In preparation for Indiana Jones and the Dial of Destiny, I am one of the many who went back and watched the previous four films. In researching each one, I discovered that the screenwriters of the fourth film, Indiana Jones and the Kingdom of the Crystal Skull, did so under a bit of duress. They really didn’t want to do an Indiana Jones story about aliens, but this was the vision that George Lucas and Steven Spielberg had and that was going to be the thing. Now, I tell you that story because there is a part of me that wonders if David Koepp (who is the one writer both films have in common) had some of the same issues going into this one.
This victory lap moves a little further forward in time to 1969 as the Apollo astronauts return from walking on the moon. Dr. Henry Jones (Junior) is finally retiring from teaching when his goddaughter (Phoebe Waller-Bridge) shows back up in his life after almost two decades. She asks Indy to join her on a quest to find both halves of an ancient relic built by Archimedes that if reunited can change history while trying to keep ahead of the evil Dr. Voller (Mads Mikkelsen), who has his own nefarious plans for it.
Spielberg gives the director’s chair to James Mangold (Ford v Ferrari) for this one, who does a fine job and gets performances from his cast that services the story well. The problem here is that a little over twelve hours after seeing this film, I am still not quite sure how I feel about it. At no point during Indiana Jones and the Dial of Destiny did I have that heart-racing feeling I got at least with the first three films, but at the same time there were multiple points where I found myself leaning forward in my chair as some of the action unfolded. I don’t find myself hating this film by any stretch, but I also was not overjoyed when the credits rolled.
I’m also not sure how necessary Waller-Bridge’s Helena is to the overall story. She has a couple of moments that do move the story forward, but some rewriting could have fixed those as well. The opening twenty minutes of this film seem to really just set up who she is without her being there and to showcase Toby Jones as Indy’s globe-hopping buddy. I would have liked to have more of him as the guy that comes back years later to finish the adventure they inadvertently started in the prologue to the main plot than to throw a different character into the mix. There also seems to be an attempt to reinvent the role of “Short Round” with the addition of newcomer Ethann Isidore as “Teddy,” but that also seems very shoehorned in by giving him a couple of moments to save the day that also could have been retooled to let Indy be more the hero we have gotten to know over the last forty years.
The story also seems to run fast and loose with its premise by offering complex explanations that really forced me to do my best to keep up with all of the information that was being thrown around in clumps surrounded by a LOT of fluff action sequences that seemed to serve no other purpose than to fulfill a run time that is north of two and a half hours.

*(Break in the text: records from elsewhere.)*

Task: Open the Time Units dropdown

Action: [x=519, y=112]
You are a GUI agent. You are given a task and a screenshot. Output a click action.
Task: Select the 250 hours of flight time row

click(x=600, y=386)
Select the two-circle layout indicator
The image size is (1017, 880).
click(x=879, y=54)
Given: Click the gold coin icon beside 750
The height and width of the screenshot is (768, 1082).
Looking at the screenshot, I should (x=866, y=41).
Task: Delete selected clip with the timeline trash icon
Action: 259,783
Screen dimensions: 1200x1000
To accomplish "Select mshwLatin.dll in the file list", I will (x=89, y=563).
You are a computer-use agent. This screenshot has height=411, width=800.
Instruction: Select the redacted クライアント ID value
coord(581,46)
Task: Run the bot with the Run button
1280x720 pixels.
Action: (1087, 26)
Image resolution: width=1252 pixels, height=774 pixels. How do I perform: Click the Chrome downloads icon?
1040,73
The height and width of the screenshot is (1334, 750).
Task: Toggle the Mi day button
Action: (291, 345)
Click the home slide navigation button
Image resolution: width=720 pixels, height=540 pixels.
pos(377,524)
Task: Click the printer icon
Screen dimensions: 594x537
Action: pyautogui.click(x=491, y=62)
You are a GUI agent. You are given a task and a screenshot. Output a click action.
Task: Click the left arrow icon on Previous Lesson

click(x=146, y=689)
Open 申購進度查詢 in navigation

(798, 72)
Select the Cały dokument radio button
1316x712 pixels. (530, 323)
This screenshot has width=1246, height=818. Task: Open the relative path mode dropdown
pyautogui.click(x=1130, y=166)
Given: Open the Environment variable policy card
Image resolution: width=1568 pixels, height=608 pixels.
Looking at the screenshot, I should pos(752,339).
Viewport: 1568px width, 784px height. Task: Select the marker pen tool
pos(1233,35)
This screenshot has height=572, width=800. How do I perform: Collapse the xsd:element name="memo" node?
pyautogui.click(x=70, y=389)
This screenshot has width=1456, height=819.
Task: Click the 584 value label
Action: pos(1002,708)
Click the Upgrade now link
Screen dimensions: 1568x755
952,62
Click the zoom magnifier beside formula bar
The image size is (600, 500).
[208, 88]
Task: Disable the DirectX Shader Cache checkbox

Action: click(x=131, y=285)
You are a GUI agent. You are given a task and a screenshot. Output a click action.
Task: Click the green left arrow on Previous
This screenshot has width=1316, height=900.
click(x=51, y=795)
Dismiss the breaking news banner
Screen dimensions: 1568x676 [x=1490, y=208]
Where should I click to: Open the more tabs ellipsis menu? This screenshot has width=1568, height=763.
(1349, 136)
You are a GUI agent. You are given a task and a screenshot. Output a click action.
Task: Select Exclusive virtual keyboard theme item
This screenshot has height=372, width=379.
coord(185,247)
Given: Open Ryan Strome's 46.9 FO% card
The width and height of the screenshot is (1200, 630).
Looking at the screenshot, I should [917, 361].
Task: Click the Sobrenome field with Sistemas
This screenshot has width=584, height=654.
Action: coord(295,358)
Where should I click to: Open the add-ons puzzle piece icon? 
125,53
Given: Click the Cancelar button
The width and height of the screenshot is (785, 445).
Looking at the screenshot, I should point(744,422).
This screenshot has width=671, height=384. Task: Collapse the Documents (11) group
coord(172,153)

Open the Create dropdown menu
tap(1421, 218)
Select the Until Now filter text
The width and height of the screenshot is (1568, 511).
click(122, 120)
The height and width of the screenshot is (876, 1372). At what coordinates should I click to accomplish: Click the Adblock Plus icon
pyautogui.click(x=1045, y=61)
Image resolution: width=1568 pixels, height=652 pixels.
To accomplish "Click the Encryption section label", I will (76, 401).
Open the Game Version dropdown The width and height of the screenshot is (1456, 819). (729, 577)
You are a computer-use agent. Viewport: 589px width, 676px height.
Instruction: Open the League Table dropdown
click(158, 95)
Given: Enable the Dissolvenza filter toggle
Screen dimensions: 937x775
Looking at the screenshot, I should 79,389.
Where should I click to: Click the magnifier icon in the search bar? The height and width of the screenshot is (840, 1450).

It’s always fun to see how far visual effects have come, but this could easily have been just as good (if not better) to sit at that two-hour mark all of the others have been able to do. It DOES stick the landing very well to wrap everything up, but the journey there (although well-paced), just had me scratching my head more than once.
I have recently opined that Kingdom of the Crystal Skull is not a bad film as much as it is a bad script, but I cannot even say that about Indiana Jones and the Dial of Destiny. Although the story itself does flirt with collapsing under its own weight of detail and exposition, it is still better than the film that came before it but does not crack the proverbial medal stand of the first three. I will say that speaking with a colleague that has now seen it more than once that it was better for him the second time, so perhaps my evaluation of this film will be more solid by using one of my AMC A-List credits with it in a premium format. Should I choose to do so, I am prepared for that needle to move either way.
And I am going to have to buy a new box set, I guess.